Culture : la France restitue le tambour Djidji Ayôkwé, saisi en 1916

Une médianalyse peut se transformer en véritable chasse au trésor quotidienne, le Yak a mis la main sur trois faits marquants qui ont retenu son attention. Voici la pépite d’Argent.

Pépite d’argent

La France a officiellement restitué à la Côte d’Ivoire le tambour parleur Djidji Ayôkwé. Cet instrument sacré avait été saisi en 1916 par les autorités coloniales françaises auprès du peuple atchan. La cérémonie de restitution s’est tenue au Musée du quai Branly, à Paris. L’objet doit désormais rejoindre Abidjan.

La restitution officielle a eu lieu lors d’une cérémonie organisée le 20 février au Musée du quai Branly. Des représentants des autorités françaises et ivoiriennes y ont assisté. Le tambour Djidji Ayôkwé était conservé en France depuis sa saisie en 1916.
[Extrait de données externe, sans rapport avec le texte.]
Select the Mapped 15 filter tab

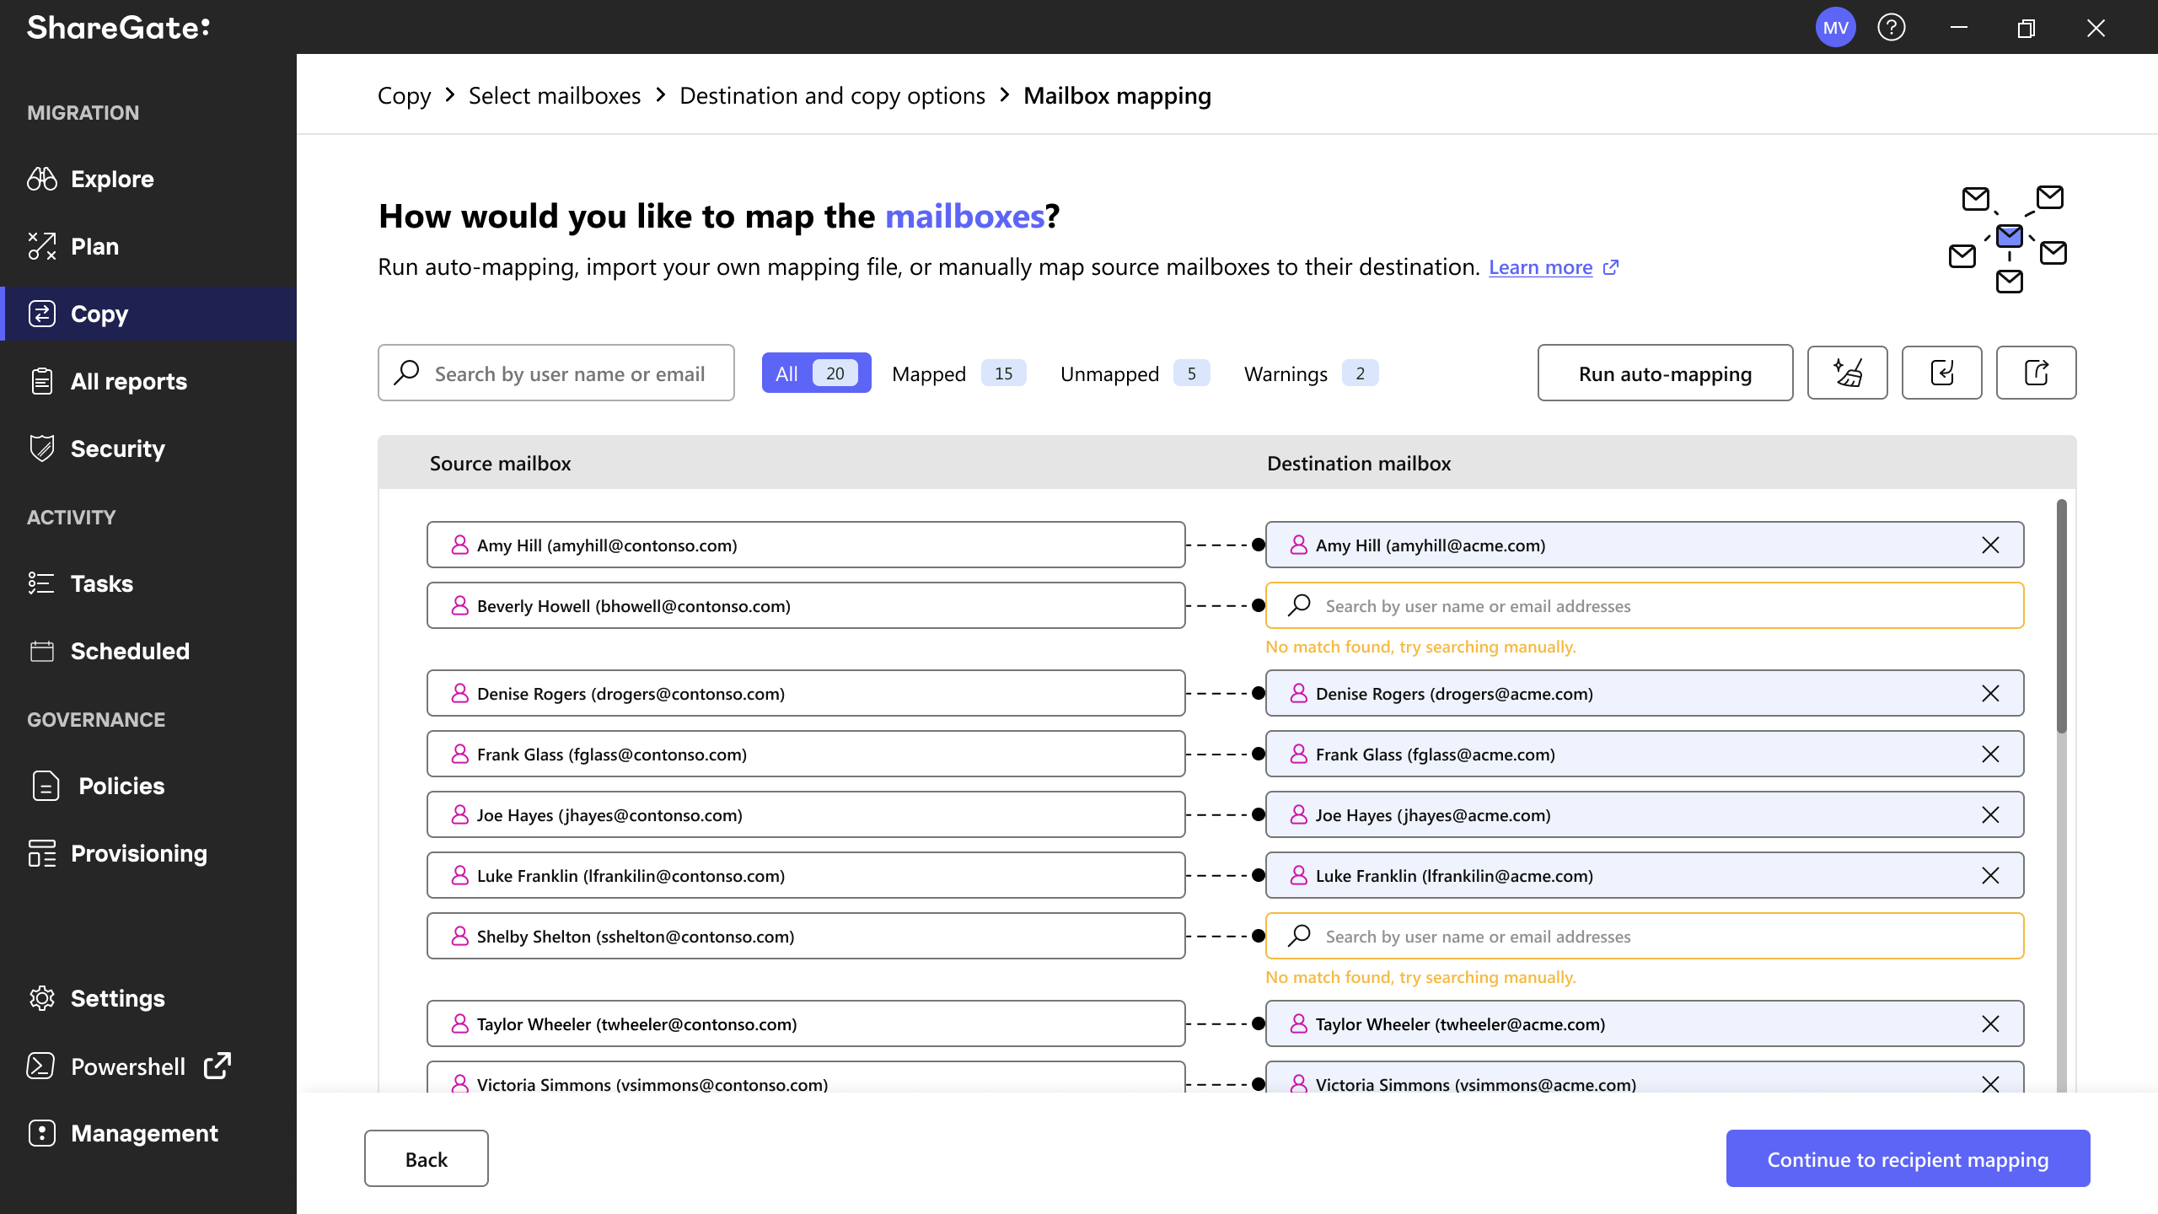click(x=953, y=372)
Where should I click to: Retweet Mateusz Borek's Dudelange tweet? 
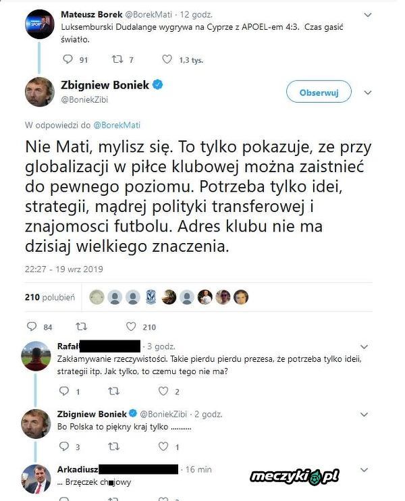click(117, 59)
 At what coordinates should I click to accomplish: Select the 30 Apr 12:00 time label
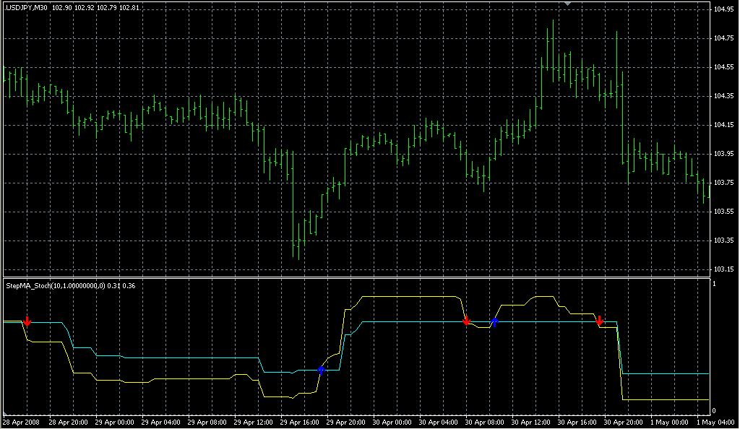529,422
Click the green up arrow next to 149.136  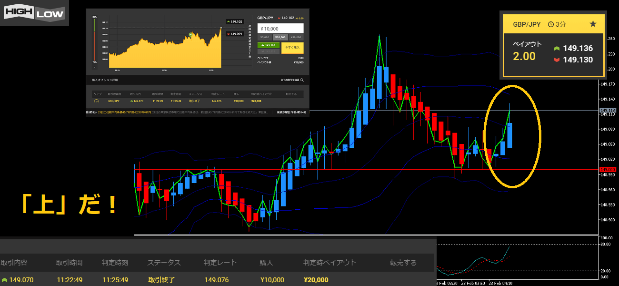coord(557,49)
Cet instrument monumental servait à transmettre des messages rituels au sein de la communauté atchan. Il est présenté comme un tambour sacré, utilisé pour communiquer à distance lors de cérémonies. Sa restitution intervient 110 ans après son départ du territoire ivoirien.

« La restitution du Djidji Ayôkwé intervient 110 ans après sa saisie en 1916 par les autorités coloniales françaises. »

Une cérémonie au Musée du quai Branly

La remise officielle s’est déroulée dans l’enceinte du musée parisien, où l’objet était conservé. La cérémonie a marqué le transfert formel de propriété aux autorités ivoiriennes. Le tambour doit désormais être rapatrié en Côte d’Ivoire.

Les autorités ont précisé que cette restitution s’inscrit dans un cadre juridique spécifique permettant le transfert d’objets issus des collections publiques françaises. Ces procédures impliquent une décision formelle et un encadrement administratif préalable.

Une future pièce maîtresse à Abidjan

À son retour en Côte d’Ivoire, le tambour Djidji Ayôkwé est destiné au Musée des civilisations de Côte d’Ivoire. Cet établissement doit ouvrir dans l’année à Abidjan. L’instrument est appelé à y occuper une place centrale dans les collections permanentes.

La restitution intervient dans un contexte plus large de demandes de retour d’objets culturels africains conservés en Europe. D’autres dossiers sont en cours d’examen entre États concernés.

Le rapatriement effectif du tambour vers Abidjan doit désormais être organisé. Son installation au sein du futur musée est attendue lors de l’ouverture officielle de l’établissement.